We were far from the Outer Sea, and north of the Wood of Scars. We’d passed into the Mirralite Reservation a day ago, and seen nothing of note to mark the border of our two worlds. It seemed the Pure Ones didn’t know or care that we had given them a portion of Nibonay. The rugged terrain was dotted with rocks and occasional pinnacles, splitting the earth and jutting upwards. Jaxon believed that they were a remnant of past battles, when the varn used spirit-whistles to drag spirits of the earth into their service against the armies of Duncan Red Claw. Many pinnacles were broken, as if felled by the wyrd of long-dead duellists. Now they were just rocks, covering the landscape like a thin forest of stone. We camped amongst them, our small fire the only light in any direction. It was cold, but not windy, and there were no signs of rain. We would sleep under the sky, using the rocks as cover, and wrapped up in blankets of our wyrd. It was suicidal to enter the void here, as powerful nature spirits prowled beyond the glass, free from the restrictions of being close to the Severed Hand and our spirit-masters.
“If I remember correctly,” said Jaxon, leaning against a rocky pinnacle. “There’s a dead forest to the north of here. We’ll find Dark Wing somewhere around there.”
“How do you know so much, Icicle?” asked Arthur. “I understand that you know how to reach the Reservation, but the dead forest? Did you come here on holiday when you were a pup?”
Jaxon ignored him and drew a line in the mud. “That’s a dry riverbed, the Mirralite believe that it houses dark spirits.” He drew a few triangles next to the line. “That’s the forest. And I know because a spirit told me. Well, showed me. It was an air spirit, drifting around the Wolf House. I think it just wanted a chat, but it had been as far north as the dead forest.”
Arthur chuckled to himself. To my knowledge my brother had never spoken to a spirit in his life. He deemed it beneath him, and thought little of any duellist who disagreed.

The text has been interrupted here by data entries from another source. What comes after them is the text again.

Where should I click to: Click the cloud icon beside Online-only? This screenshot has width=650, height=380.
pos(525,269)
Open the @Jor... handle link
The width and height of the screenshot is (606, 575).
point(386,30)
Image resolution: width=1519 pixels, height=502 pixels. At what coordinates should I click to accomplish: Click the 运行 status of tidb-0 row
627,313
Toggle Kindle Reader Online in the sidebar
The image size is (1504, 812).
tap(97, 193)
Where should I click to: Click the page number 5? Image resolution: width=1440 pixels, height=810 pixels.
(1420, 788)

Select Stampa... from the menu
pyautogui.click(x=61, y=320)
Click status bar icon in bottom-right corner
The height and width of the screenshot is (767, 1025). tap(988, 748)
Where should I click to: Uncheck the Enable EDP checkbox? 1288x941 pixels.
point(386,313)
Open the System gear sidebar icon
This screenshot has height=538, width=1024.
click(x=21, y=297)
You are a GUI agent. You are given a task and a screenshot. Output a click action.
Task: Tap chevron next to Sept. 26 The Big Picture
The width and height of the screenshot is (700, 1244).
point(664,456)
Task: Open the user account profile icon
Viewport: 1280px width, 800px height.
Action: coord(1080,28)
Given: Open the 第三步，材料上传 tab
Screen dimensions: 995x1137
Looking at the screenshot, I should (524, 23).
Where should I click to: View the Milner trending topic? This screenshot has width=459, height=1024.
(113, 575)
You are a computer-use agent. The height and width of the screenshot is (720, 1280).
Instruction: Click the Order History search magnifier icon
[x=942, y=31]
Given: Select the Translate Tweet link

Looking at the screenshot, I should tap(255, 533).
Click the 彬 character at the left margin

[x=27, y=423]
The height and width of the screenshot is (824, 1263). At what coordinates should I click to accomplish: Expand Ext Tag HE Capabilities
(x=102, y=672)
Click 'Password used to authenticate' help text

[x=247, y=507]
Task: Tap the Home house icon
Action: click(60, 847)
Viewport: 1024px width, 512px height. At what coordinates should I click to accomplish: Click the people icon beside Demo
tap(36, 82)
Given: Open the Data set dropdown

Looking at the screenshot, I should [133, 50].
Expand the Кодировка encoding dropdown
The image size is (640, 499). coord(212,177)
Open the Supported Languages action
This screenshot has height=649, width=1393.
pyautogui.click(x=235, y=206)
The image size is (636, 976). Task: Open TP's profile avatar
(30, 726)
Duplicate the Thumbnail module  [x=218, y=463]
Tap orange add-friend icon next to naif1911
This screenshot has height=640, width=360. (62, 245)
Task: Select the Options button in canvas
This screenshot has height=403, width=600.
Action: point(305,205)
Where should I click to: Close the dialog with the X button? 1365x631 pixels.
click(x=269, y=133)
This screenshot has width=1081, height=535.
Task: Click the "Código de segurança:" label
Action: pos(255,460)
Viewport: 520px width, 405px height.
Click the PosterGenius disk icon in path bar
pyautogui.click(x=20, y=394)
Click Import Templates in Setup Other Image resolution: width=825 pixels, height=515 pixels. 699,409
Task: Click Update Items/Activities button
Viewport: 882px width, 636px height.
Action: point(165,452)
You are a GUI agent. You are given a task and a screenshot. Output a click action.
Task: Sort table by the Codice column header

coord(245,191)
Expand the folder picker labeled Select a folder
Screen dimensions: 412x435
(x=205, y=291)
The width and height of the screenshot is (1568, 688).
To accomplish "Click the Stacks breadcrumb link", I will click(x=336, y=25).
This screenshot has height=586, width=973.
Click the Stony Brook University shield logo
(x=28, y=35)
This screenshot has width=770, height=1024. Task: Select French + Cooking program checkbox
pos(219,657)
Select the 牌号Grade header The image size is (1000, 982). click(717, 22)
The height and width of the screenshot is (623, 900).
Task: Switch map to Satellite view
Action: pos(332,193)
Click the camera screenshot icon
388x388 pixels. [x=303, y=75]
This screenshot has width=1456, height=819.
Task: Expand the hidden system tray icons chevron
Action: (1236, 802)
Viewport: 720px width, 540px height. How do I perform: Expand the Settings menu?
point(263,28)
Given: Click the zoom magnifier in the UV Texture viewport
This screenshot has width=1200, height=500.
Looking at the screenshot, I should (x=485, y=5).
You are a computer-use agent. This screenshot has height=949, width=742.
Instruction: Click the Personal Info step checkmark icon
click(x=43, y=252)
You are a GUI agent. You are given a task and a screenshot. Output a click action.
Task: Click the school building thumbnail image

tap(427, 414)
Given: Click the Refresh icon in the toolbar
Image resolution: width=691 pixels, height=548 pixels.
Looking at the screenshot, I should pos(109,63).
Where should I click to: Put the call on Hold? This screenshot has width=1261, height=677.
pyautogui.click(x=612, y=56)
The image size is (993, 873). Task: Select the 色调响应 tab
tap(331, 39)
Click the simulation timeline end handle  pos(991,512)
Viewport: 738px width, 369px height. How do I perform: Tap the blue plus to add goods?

Such work was for Tomas Red Fang and his spirit-masters.
“You trust the spirit?” I asked.
“Air spirits are flighty,” replied the Wisp. “Though the concept of lying does not occur to them. No, the information is reliable. A Sea Wolf lives near here. A Sea Wolf who scares away any spirits that get too close. It appears that Dark Wing likes the void around his shack to be empty. The air spirit certainly remembered him. The Place Where We Hear The Sea is a distinctive name, hopefully he knows of it.”
“Hopefully,” I said. “Arthur, you have first watch. Eyes to the north and west. Wake me in two hours.”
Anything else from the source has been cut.